> [RECORDED DATA]
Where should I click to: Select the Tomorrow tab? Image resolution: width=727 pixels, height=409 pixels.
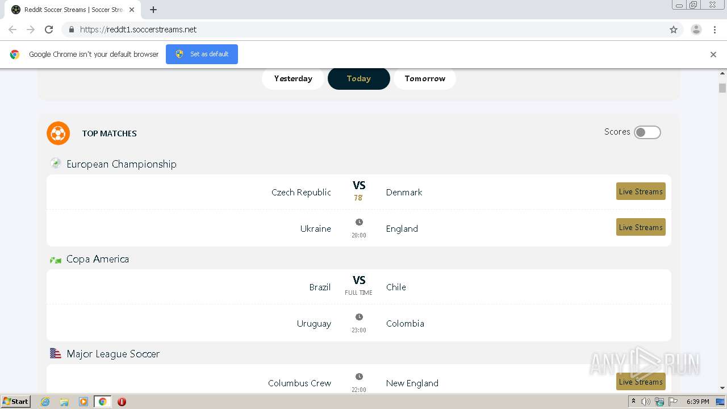click(425, 79)
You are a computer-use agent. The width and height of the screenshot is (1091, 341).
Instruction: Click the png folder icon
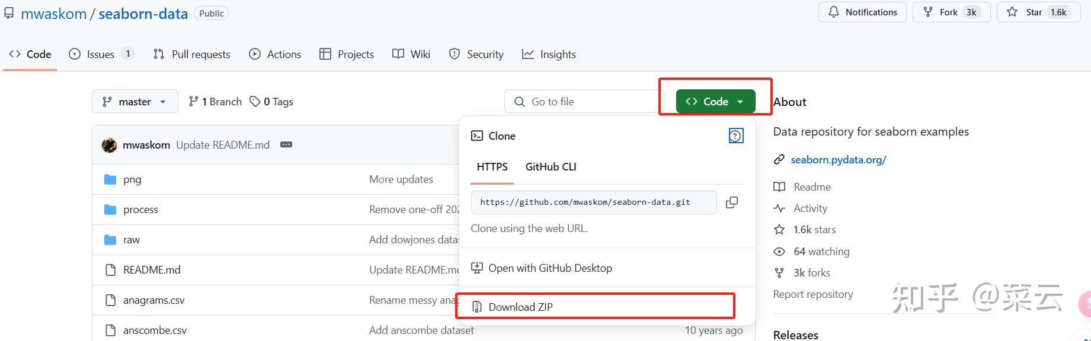[110, 179]
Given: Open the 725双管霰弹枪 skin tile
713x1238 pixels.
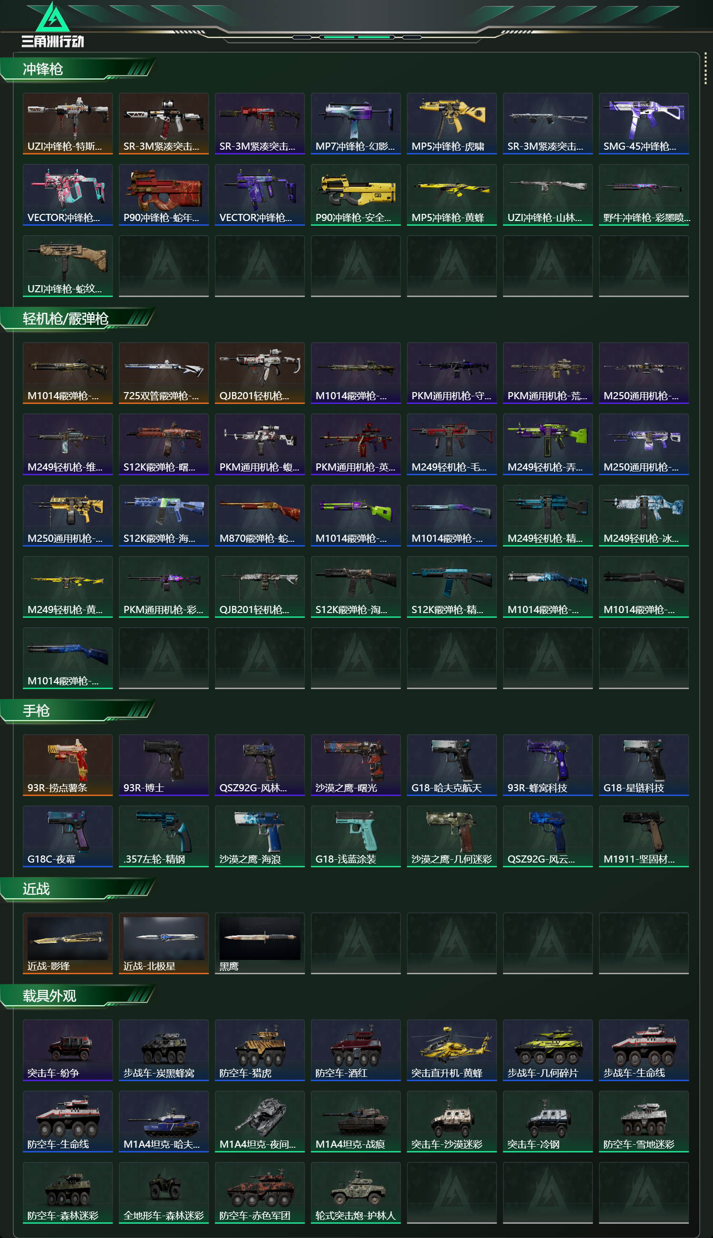Looking at the screenshot, I should (x=164, y=373).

> [PROBLEM TO WORK ON]
The data must be reproduced exactly, and no picture may appear in the copy.

> [FINISHED TASK]
Where should I click to: Select the Tomorrow tab? Image resolution: width=727 pixels, height=409 pixels.
click(425, 79)
You are a computer-use agent. The width and height of the screenshot is (1091, 341).
Instruction: Click the png folder icon
[110, 179]
Given: Open the 725双管霰弹枪 skin tile
713x1238 pixels.
Looking at the screenshot, I should (x=164, y=373).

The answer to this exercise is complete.